You’ll need to access the opening inside the house. For a tub or floor drain, that may mean removing the strainer. For a toilet, it means removing the toilet. Don’t forget to turn off the water to the toilet first and disconnect the water inlet to the tank.

The devices used to block water at points of entry go by different names: gripper plugs and test plugs are two. "Gripper" describes the action of the plug, as it grips the wall of the pipe it's plugging. "Test" refers to the fact that these plugs are used during construction to plug the plumbing lines so they can be tested for leaks under pressure.

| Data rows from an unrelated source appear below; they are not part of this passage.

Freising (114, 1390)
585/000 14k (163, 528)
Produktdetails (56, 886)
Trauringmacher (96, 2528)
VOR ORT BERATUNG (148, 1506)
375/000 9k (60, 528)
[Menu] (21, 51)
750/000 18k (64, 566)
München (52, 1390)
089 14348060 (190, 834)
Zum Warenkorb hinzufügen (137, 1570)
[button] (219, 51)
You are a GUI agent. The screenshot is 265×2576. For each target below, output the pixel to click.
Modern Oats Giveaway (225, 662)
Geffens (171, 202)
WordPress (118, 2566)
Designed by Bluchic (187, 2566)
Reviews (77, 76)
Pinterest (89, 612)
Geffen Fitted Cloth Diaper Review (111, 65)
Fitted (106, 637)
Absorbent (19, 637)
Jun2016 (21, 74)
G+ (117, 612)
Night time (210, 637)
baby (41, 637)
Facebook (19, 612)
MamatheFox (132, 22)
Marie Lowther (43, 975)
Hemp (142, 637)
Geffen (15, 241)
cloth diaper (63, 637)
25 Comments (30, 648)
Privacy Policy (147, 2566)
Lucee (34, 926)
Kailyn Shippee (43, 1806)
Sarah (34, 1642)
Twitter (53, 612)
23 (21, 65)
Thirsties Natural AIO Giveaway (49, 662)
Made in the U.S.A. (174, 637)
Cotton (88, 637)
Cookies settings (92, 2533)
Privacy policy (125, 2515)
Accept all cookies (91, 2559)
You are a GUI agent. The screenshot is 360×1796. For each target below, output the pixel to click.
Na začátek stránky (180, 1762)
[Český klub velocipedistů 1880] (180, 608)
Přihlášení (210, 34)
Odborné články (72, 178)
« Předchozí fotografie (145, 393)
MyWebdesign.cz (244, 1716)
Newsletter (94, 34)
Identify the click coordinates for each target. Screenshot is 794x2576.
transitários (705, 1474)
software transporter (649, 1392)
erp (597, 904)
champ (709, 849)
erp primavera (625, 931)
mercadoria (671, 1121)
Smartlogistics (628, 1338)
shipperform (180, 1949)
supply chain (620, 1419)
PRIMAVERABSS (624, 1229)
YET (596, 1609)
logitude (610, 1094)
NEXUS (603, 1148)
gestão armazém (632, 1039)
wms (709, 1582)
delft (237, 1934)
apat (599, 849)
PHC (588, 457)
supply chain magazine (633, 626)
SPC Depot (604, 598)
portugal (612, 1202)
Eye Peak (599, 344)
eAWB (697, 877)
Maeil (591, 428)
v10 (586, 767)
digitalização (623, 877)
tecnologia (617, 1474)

The picture shows two styles of gripper plugs. Gripper plugs come in different styles and may be plastic or metal (with a rubber seal). Gripper or test plugs are installed by placing them in the drain tube and turning a nut. As the nut turns, it causes the plug to expand and "grip" the wall of the pipe.

Gripper plugs come in different sizes; be sure to get plugs that are the right size for all your openings. Some sizes are available at building supply stores; for others, you may need to visit a plumbing supply store. A 4-inch plug sells for about $4.

To block back-flow at the toilet using a gripper plug, remove the toilet and place the gripper plug into the exposed sewer pipe opening. Do not try to plug the toilet bowl.

In a pinch you can use a bag-o-rags to act like a gripper plug.